Several problems associated with the surgical treatment of peri-implantitis have been investigated, including methods for decontamination of the implant surface, and various protocols have been suggested. Only the loss of bone support, in response to peri-implantitis, considerably decreased the resistance of the implants [31]. As demonstrated in this study, a loss of 3 mm of insertion decreased resistance by 37.2%, and a 5 mm loss of insertion decreased resistance by 53.8%. When an implant is worn (implantoplasty), the loss of resistance can reach 40% depending on the implant design [18]. Thus, implantoplasty can have consequences, both mechanically and biologically, that are not favorable to the longevity of treatment with implants. However, other authors have shown that changes in superficial morphology promoted by implantation associated with surgical treatment, such as the depth of the peri-implant pouch, purulent secretions, and tissue bleeding, can positively influence implant survival and clinical results [32]. Rough surfaces and threads of the implant facilitate the attachment of bacteria and biofilm and are difficult to clean [33,34,35], unlike smooth surfaces which are easier to clean [35]. However, the treatment of peri-implantitis is palliative, as cited by Schwarz et al. [36], “complete disease resolution was commonly not obtained”. Its main objectives are to reduce and/or control the presence of microorganisms on the surface of the implants.

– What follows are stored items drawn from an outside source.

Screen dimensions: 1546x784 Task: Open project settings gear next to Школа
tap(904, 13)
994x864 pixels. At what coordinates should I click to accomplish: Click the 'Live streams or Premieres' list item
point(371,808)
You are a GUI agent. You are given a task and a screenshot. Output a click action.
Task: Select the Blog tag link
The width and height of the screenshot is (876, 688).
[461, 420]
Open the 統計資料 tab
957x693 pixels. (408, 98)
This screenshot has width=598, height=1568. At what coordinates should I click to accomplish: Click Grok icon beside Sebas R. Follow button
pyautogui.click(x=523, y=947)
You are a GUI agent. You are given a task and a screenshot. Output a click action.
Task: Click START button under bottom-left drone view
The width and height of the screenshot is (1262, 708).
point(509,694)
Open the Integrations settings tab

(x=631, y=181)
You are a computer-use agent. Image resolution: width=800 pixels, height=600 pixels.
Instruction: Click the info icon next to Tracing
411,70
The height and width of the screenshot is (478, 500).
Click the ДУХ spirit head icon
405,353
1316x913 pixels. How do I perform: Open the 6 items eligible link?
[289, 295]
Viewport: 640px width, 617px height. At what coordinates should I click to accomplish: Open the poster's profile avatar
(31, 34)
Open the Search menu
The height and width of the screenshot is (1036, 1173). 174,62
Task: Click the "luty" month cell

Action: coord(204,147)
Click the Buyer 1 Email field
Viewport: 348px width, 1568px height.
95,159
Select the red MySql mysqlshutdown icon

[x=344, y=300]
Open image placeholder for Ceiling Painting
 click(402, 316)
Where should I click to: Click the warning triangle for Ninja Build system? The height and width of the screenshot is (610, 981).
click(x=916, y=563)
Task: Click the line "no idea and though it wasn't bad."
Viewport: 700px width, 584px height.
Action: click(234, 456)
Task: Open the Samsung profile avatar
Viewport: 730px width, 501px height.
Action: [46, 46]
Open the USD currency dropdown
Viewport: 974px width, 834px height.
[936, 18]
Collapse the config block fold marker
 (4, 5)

A few important limitations of the present study can be reported, such as the fact that the wears were performed on disks with a flat surface, which is different from implants (which are cylindrical). However, other recent studies have used titanium discs for different experiments; these include evaluation of the efficiency of protocols (mechanical and/or chemical) for bacterial decontamination simulating peri-implantitis [37,38,39,40,41] and simulating the implantoplasty [41,42]. Furthermore, performing cellular assays directly with implants is more complex due to its shape; as it is a round screw, it is difficult to properly stabilize the implant. The ease of access to perform the procedure outside the oral cavity and the possibility of direct viewing of the location of wear and tear can also be considered limitations. In addition, for the cellular assay, the disks were previously sterilized, which is not possible when this type of procedure is performed on patients in a contaminated environment.

5. Conclusions

The instrumentation (wear) of the disks with the four bur models tested produced roughness patterns (Ra and Rz) which were considered as a smooth surface. In the TCB and CGB groups, the roughness values presented were similar to those of the control group. However, all new surfaces obtained after wear showed changes in the surface that hindered the activity of fibroblastic cell viability and adhesion on the disks, in comparison with the control group. Despite the limitations reported—including the standardization of wear for the four models of drills tested, which would be different from the clinical setting where the implants are inserted into the tissues and not flat surfaces like the disks we used—we conjecture that the finish of the wear produced would be less regular. Our results showed that the cell viability and adhesion are not related to the roughness produced on the surface, but to the altering of other surface characteristics of titanium. Further studies are needed to understand the possible causes that hinder cellular activity on instrumented (worn) titanium surfaces.